The Jefferson County, Ala., sewer system provides another example of past data foreshadowing future distress. In 2005, well before the county's financial implosion, the system had $3.3 billion in debt outstanding. This was more than 23 times its gross operating revenue and 34 times its net operating revenue – very high levels for a municipal utility. The system's complex debt profile, with interest rate swaps and variable-rate debt, hastened the downward spiral when the financial crisis hit. But even without these issues, it seems likely the system would have been strained under that debt burden.

Dallas provides a more recent case study. The city has been making news with its pension issues and rating downgrades. Its police pension plan has unique features that are problematic. But these specific characteristics aside, a simple historic calculation of net pension liability divided by revenue suggests eventual pension affordability problems.
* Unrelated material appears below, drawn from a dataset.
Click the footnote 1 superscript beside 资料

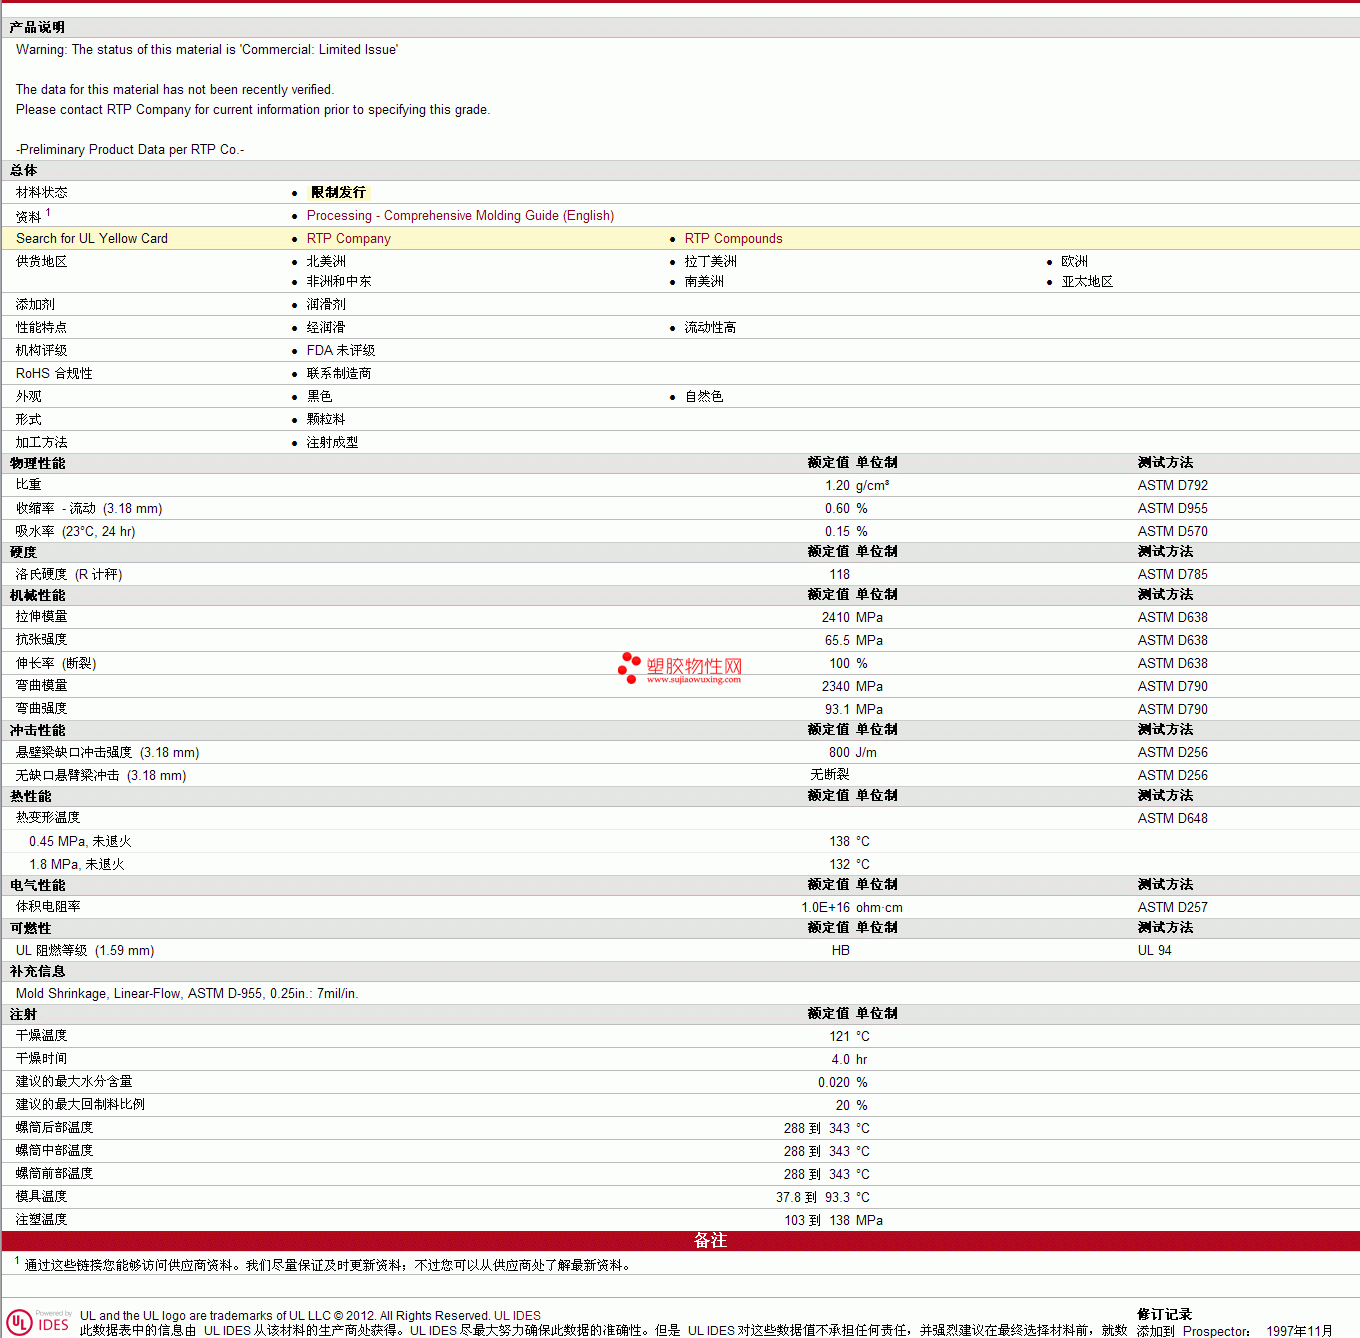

Dallas' governmental net pension liability of $5.4 billion represented 324% of its revenues in fiscal year 2015. Among major cities, only Chicago has a higher pension burden by this measure.

The economic picture has improved since the last round of high profile bankruptcies. Housing prices are up in most large cities. And unemployment rates have declined during the last six years. Though many municipalities are still experiencing the financial stress of long-term liabilities, they are doing so with the wind of a healthy economy at their backs.

But if the economy eventually dips as it has in the past, analysts can anticipate that municipalities reporting low fund balances and high long-term liabilities will experience financial distress first. The timeliness of data remains an issue in public finance and analysts should keep pushing for improvements. In the meantime, we should not dismiss the usefulness of those stale audited financial reports.

Robert Hannay, CFA, is the founder of Munitrend, a provider of municipal finance data and analytics.